State-of-the-Art Security: Obscure your Network

Richard Bejtlich has a new post (as of May 10) http://taosecurity.blogspot.com/

He set out a few excerpts of a 1978 book “Computer Capers” by Thomas Whiteside.

computercapers

To me the most interesting excerpt(2nd):

“The difficulties of catching up with the people who have committed computer crimes is compounded by the reluctance of corporations to talk about the fact that they have been defrauded and by the difficulties and embarrassments of prosecution and trial. In instance after instance, corporations whose assets have been plundered — whose computer operations have been manipulated to churn out fictitious accounting data or to print large checks to the holders of dummy accounts — have preferred to suffer in silence rather than to have the horrid facts about the frailty of their miracle processing systems come to public attention.

Top management people in large corporations fear that publicity about internal fraud could well affect their companies’ trading positions on the stock market, hold the corporations up to public ridicule, and cause all sorts of turmoil within their staffs. In many cases, it seems, management will go to great lengths to keep the fact of an internal computer crime from its own stockholders…

The reluctance of corporations to subject themselves to unfavorable publicity over computer crimes is so great that some corporations actually seem willing to take the risk of getting into trouble with the law themselves by concealing crimes committed against them.

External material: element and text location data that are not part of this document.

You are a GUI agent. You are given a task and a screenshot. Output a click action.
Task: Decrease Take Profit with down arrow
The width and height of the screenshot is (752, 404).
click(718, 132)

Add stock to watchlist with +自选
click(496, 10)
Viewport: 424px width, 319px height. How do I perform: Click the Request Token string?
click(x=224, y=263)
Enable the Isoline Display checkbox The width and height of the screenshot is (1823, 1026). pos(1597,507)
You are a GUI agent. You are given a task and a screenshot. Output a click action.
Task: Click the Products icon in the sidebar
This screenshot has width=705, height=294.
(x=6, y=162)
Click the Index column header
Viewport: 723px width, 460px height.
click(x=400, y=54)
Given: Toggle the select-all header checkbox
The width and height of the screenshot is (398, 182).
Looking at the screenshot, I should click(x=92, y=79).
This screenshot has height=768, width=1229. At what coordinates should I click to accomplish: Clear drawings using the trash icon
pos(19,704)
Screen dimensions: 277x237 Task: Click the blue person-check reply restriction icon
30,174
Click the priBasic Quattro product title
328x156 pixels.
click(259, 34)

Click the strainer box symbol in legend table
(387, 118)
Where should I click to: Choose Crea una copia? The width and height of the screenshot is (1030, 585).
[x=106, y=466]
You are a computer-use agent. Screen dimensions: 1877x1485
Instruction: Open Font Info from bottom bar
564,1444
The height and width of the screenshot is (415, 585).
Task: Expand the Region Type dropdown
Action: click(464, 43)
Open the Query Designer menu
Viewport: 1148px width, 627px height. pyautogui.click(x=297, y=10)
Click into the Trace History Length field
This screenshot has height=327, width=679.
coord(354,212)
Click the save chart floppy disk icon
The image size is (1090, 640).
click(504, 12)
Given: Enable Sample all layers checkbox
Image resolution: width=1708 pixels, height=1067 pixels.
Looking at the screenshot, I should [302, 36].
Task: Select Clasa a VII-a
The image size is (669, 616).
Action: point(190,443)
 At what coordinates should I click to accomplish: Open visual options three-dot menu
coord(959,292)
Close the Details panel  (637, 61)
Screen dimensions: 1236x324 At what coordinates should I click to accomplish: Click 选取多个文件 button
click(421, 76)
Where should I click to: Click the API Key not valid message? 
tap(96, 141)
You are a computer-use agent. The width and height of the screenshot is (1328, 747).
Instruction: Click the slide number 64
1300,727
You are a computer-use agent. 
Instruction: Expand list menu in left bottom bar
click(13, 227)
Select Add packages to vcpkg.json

Among independent computer security consultants, it is widely suspected that certain banks, which seem exceptionally reluctant to admit that such a thing as computer fraud even exists in the banking fraternity, do not always report such crimes to the Comptroller of the Currency, in Washington, when they occur, as all banks are required to do by federal law. Bank officers do not discuss the details of computer crime with the press… [A] principal reason for this kind of behavior is the fear on the part of the banks that such a record will bring about an increase in their insurance rates.”

 

It looks like today this attitude is the same as 37 years ago give or take as it is today.

Computer fraud befuddled executives in the late 70’s and I would assume since then.

 

Is this really what we will talk about in the next 30 years?

 

It is a human thinking to try and hunker down and think no one is noticing what they are doing. But that is not the case anymore – Everyone is getting attacked, and everyone needs to up their game, as the attacks are becoming more sophisticated.

We can’t just sit and hide anymore.  (otherwise known as security through obscurity).

 

 

It is time for a change in methods and techniques.  We must tell each other what methods work and when they don’t so that we can learn from each other.

That is how the criminals do it. They have forums and discuss what works and what does not.